Friday, September 12, 2008

Job Hunting? Dust off Your Online Persona

Who doesn't know yet that employers peruse social networking sites to find out more about potential new hires? Who doesn't know that a negative online person could stall a job search?

Apparently some jobseekers still don't.

I did a career session today for a lively group of athletes. A quick, show-of-hands indicated that close to 90% of the group had at least one of the three big social networking sites - YouTube, MySpace and Facebook. I asked the group, "What would your YouTube, MySpace or Facebook account tell an employer about you?"

The responses ranged from laughter to teasing and heckling each other. I suspect many of them, as friends, knew what was on each others' accounts. A few participants asked more seriously, "Why are they looking at your private, personal stuff?"

After we discussed briefly what "private" really means on the internet, I could see light bulbs going off and faces changing. I shared some of the latest survey details from Career Builder that showed that 22% of recruiters are using social networking sites to research candidates. This actually represents a 100% increase since 2006 when only 11% were using these sites.

Nine percent of recruiters said that even though they currently do not use social networking sites to screen job seekers, they planned to start soon.

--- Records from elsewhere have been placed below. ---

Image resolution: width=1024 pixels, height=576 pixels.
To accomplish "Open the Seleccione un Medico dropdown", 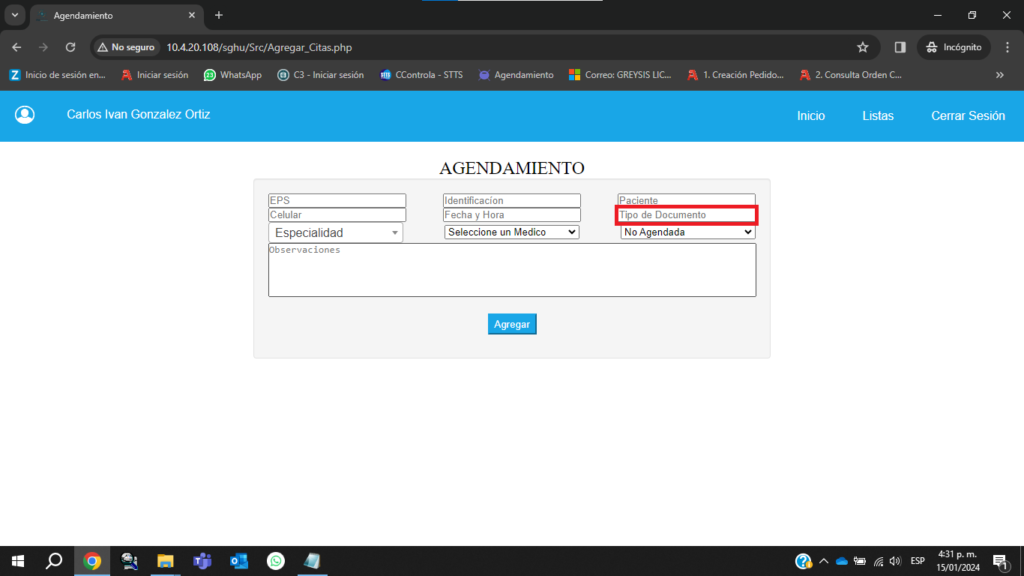I will tap(511, 232).
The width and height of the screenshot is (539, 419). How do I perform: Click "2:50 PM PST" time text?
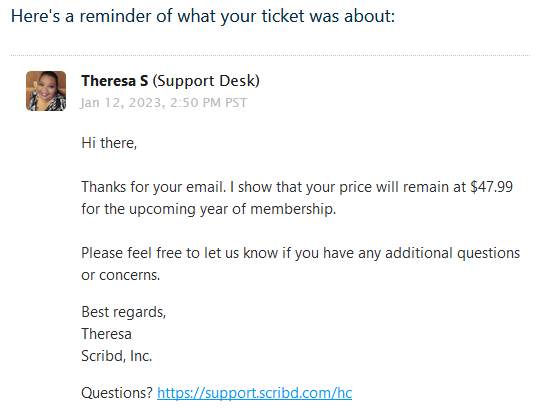click(x=208, y=102)
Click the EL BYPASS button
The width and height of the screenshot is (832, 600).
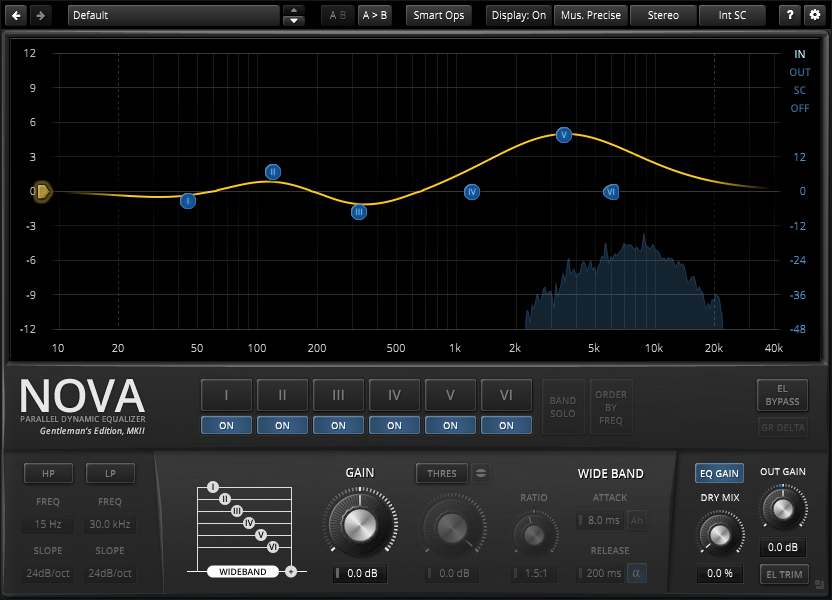coord(782,395)
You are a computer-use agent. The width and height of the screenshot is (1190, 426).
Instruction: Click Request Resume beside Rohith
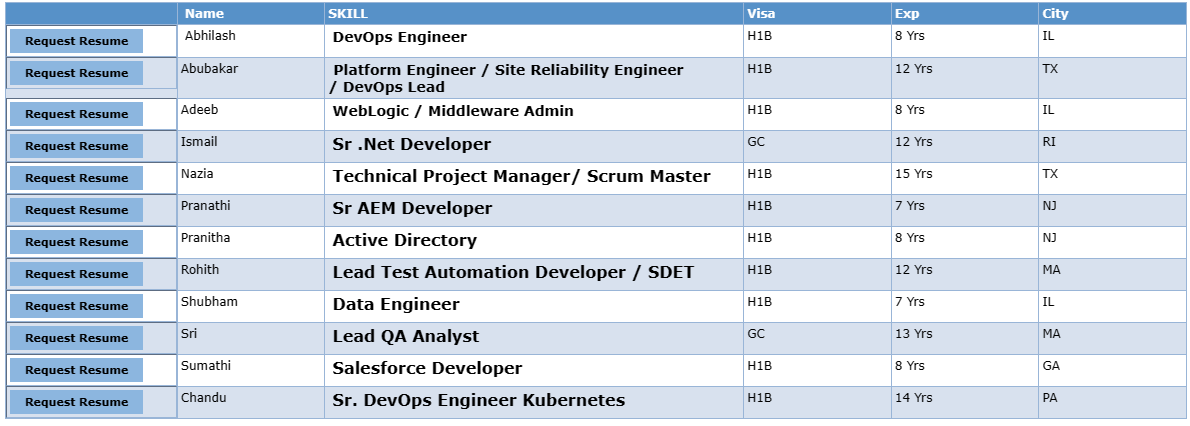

I shared that jobseekers should also know that 34% of those recruiters who looked at these social networking sites, found information that caused them to discard a candidate from the pool of possible hires. Of course there is no guarantee that a recruiter is not using their own personal bias to make the decision. The fact is, these social networking sites could stand between a job seeker and a new career.

Here are some of the major concerns hiring managers noted as they checked up on candidates online:

41% - posted information about them drinking or using drugs
40% - posted provocative or inappropriate photographs or information
29% - had poor communication skills
28% - bad-mouthed their previous company or fellow employee
27% - lied about qualifications
22% - used discriminatory remarks related to race, gender, religion, etc.
22% - screen name was unprofessional
21% - was linked to criminal behavior
19% - shared confidential information from previous employers

I think many of the young professionals in my session, left thinking about how to clean up what employers might consider their negative online personas.

Additional resources:
-Can you get a job by advertising yourself on Facebook?

-Using Social Networking to Kickstart Your Career


Seymour Jobs said...

Great topic! Thank you for sharing it. Without a doubt, no one wants to be caught off-guard in a less than flattering situation -- only to have it publicized to the world! So do yourself a favor and take a few simple measures to protect yourself. Check out a recent article that I wrote on the art of social networking damage control. Enjoy!

Delaware Job Hunters said...

Join us on May 6, 2009, from 8am-3pm at the Chase Center on the Riverfront for The Delaware Job Hunters Education and Networking Event. This important and timely event is being held to provide education to Delaware job seekers to improve their job search skills and gain a competitive edge in today’s job market. The event will also provide attendees the opportunity to meet with local companies to learn about job opportunities. This is a FREE event.

To register for the event call Joyce Dungee Proctor at 302-504-9922 or visit and click on seminars and choose the Delaware Job Hunters event to register.

Jamie said...

Really great topic! I actually have been going through some of my social networking sites to make sure that my content is boss approved.